= Source data =
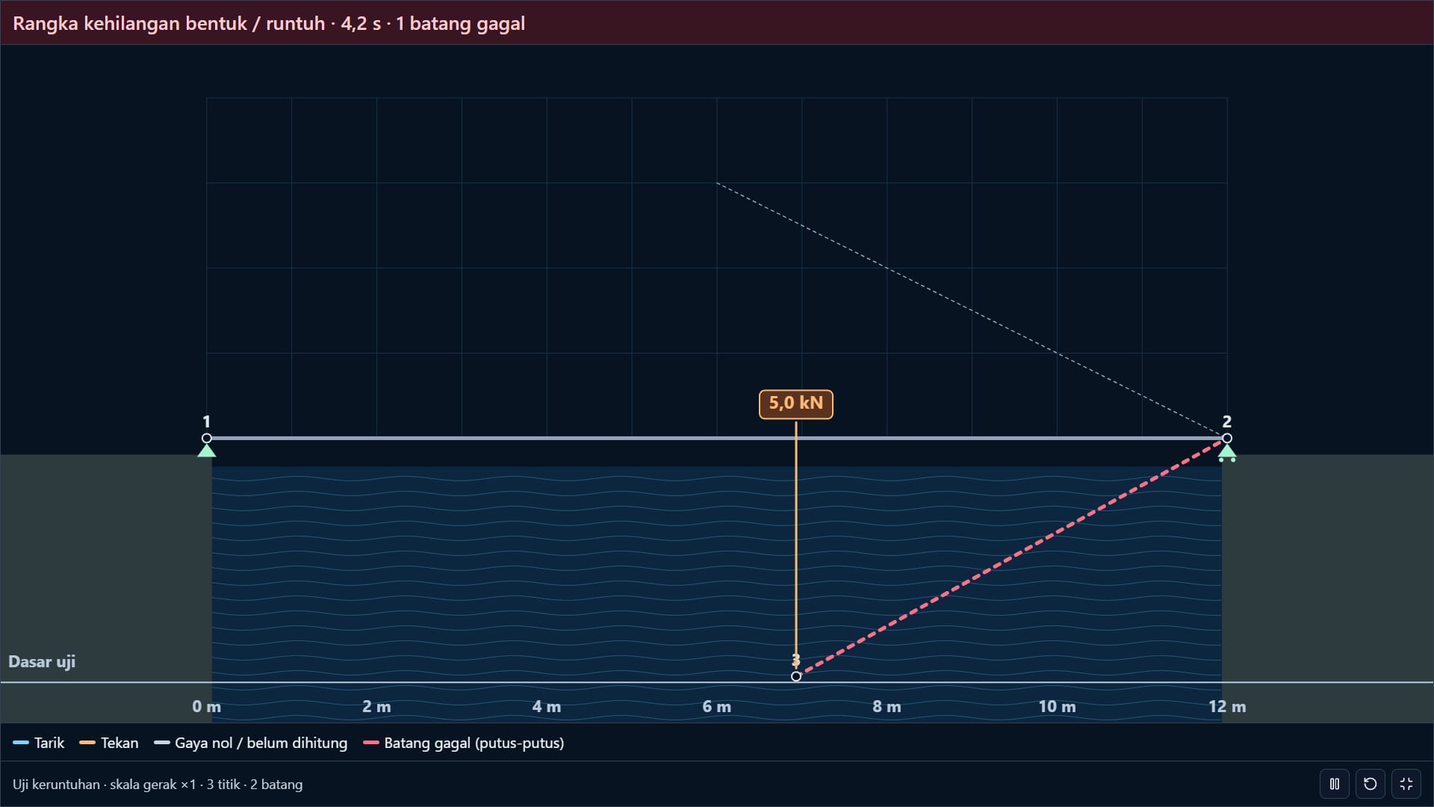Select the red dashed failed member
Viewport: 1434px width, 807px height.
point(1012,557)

--

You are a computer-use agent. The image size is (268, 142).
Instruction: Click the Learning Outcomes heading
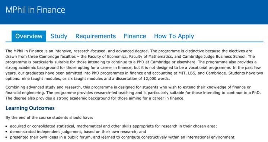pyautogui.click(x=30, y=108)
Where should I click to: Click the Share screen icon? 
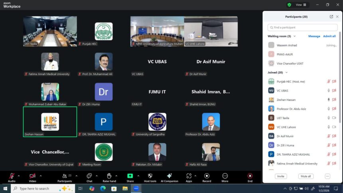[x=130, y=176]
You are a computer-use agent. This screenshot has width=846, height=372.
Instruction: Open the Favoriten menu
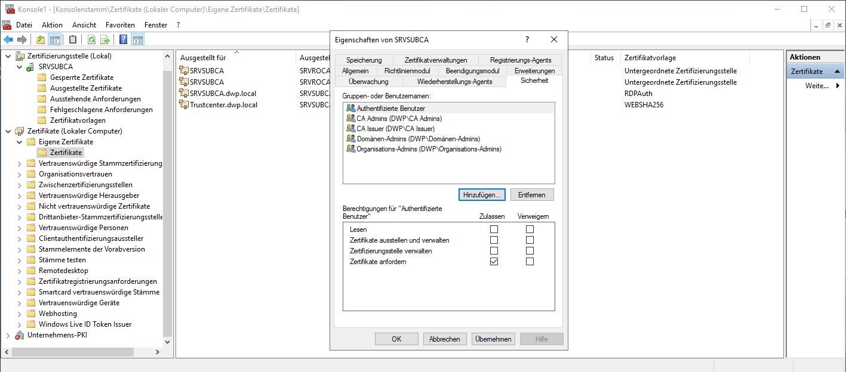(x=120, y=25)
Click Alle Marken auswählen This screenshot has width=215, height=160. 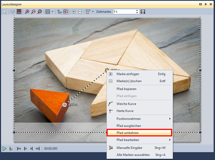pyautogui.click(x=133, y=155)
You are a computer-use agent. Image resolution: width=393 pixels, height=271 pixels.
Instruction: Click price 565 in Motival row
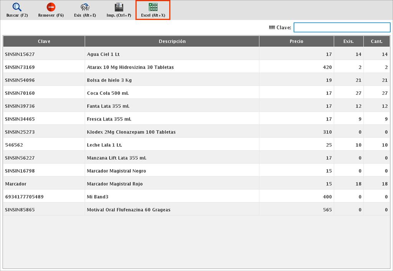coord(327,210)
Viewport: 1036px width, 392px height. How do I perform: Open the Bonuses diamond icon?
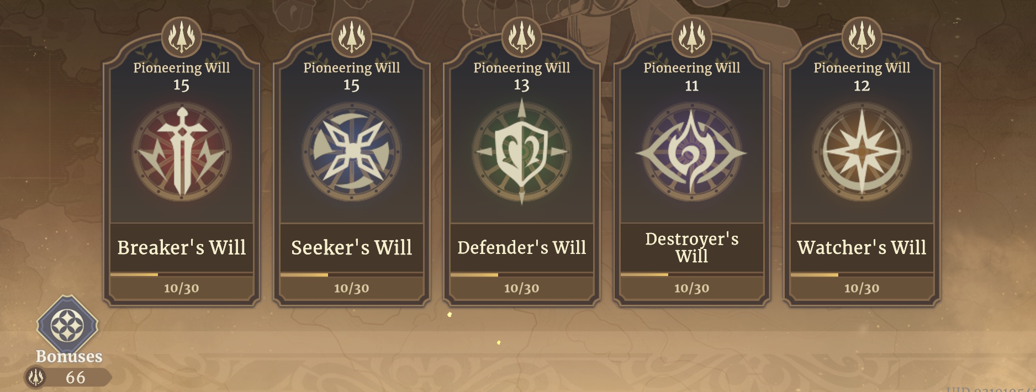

= To do =
The line holding "You are a computer-use agent. Image" starts the copy and the line holding "Viewport: 1036px width, 392px" ends it. Repeat those two lines above and all between them exactly, leaving out pictures.

= Answer to the exercise =
You are a computer-use agent. Image resolution: width=393 pixels, height=271 pixels.
Instruction: Click price 565 in Motival row
coord(327,210)
Viewport: 1036px width, 392px height. How do I perform: Open the Bonuses diamond icon?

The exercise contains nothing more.